Calculate the mass of silver deposited when 0.2A of electricity is passed through a silver chloride solution for 2 hours, given that the chemical equivalence of silver is 0.000098g/c
I have a problem with the chemical equivalency given for Ag. Forgetting that for the moment:
If this is pure AgCl, then 96,485 coulombs will deposit 107.88 g Ag,
Coulombs = amperes x seconds = 0.2 A x 2 hr x (60 min/hr)(60 sec/min) = 1440.
107.88 g Ag x (1,440/96,485) = ? g Ag deposited.
I don't know where the value 0.000098g/c comes from. Perhaps the AgCl is not pure. Explain if you have further questions.
Well, well, well, looks like we've got ourselves a chemistry question. Brace yourself, because I'm about to make you laugh while I give you the answer.
To calculate the mass of silver deposited, we need to find out the number of moles of silver that are produced. And how do we do that, you ask? With the help of Faraday's law of electrolysis. Oh, boy, Faraday must have been quite a shocking guy!
According to good old Faraday, the number of moles of a substance produced is directly proportional to the amount of electricity passed through the solution. And that's where the 0.000098g/c constant comes into play. It tells us how many grams of silver are produced when one coulomb of charge passes through the solution. Talk about a silver lining!
So, we need to calculate the total charge passed through the solution first. Multiply the current (0.2A) by the time (2 hours), but don't forget to convert the hours to seconds, because we don't want to get our units tangled up. Trust me, tangles are for hair, not for units.
After you have the total charge, divide it by the value of one coulomb (because one coulomb is always craving some love) and multiply the result by the chemical equivalence of silver (0.000098g/c). This will give you the mass of silver deposited.
Now go on, my friend. Do the calculations and let me know if you need any more electrifying jokes while you're at it!
To calculate the mass of silver deposited, we need to use Faraday's Law of Electrolysis. The equation is:
mass = (current × time × molar mass of silver) / (number of electrons × Faraday's constant)
First, let's determine the number of electrons involved in the reaction. From the balanced chemical equation:
Ag+ + e- → Ag
We can see that one electron is used to deposit one silver ion. Therefore, the number of electrons involved is 1.
Next, let's calculate the molar mass of silver (Ag). The atomic mass of silver is approximately 107.87 g/mol.
Now, we can calculate the mass of silver using the given current, time, and the values we just determined. The Faraday's constant is 96485 C/mol, which represents the amount of charge carried by one mole of electrons.
mass = (0.2 A × 2 hours × 3600 s/hour × 107.87 g/mol) / (1 electron × 96485 C/mol)
mass = (0.2 A × 7200 s × 107.87 g) / 96485 C
mass ≈ 0.0019 g
Therefore, the mass of silver deposited when 0.2A of electricity is passed through the silver chloride solution for 2 hours is approximately 0.0019 grams.
To calculate the mass of silver deposited, we need to use the concept of Faraday's law of electrolysis.
Faraday's law states that the mass of a substance deposited or liberated at an electrode is directly proportional to the amount of electricity passed through the electrolyte. The relationship can be expressed as:
Mass (in grams) = Current (in amperes) × Time (in seconds) × Equivalent weight (in grams per coulomb)
First, we need to convert the time from hours to seconds. There are 3600 seconds in one hour, so 2 hours is equal to 2 × 3600 = 7200 seconds.
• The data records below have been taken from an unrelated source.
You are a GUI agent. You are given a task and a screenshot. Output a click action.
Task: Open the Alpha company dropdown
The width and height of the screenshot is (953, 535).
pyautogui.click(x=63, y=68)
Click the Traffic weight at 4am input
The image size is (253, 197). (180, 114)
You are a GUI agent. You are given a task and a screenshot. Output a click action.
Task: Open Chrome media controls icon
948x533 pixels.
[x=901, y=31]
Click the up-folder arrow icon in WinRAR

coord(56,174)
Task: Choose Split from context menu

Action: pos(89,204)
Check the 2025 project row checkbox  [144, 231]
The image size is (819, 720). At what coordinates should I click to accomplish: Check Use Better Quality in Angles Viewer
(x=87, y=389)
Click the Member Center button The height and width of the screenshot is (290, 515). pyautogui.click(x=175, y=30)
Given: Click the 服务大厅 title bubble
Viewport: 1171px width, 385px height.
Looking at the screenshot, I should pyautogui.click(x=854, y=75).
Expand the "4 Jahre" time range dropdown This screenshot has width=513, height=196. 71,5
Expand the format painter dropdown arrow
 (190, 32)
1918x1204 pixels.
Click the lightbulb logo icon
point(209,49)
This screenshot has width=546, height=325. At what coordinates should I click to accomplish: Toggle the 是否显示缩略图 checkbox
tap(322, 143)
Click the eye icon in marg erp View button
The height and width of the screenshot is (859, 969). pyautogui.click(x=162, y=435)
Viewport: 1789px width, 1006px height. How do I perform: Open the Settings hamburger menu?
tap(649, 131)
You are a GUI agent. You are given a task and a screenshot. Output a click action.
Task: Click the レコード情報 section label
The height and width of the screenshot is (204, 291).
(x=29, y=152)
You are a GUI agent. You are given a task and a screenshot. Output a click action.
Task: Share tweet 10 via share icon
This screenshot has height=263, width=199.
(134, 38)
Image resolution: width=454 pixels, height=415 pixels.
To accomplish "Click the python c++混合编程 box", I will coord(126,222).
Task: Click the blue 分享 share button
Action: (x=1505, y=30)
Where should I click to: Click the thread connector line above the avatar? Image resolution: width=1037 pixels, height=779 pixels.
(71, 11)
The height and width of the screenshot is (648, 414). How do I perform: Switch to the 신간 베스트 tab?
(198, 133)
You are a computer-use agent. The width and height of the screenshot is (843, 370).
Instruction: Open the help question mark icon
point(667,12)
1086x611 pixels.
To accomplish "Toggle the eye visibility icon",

Now, let's calculate the mass of silver using the given data.
Current (I) = 0.2A
Time (t) = 7200 seconds
Equivalent weight (E) = 0.000098g/C
Mass of silver (m) = I × t × E
Substituting the values:
m = 0.2A × 7200s × 0.000098g/C
m = 1.4112g
Therefore, the mass of silver deposited when 0.2A of electricity is passed through the silver chloride solution for 2 hours is approximately 1.4112 grams.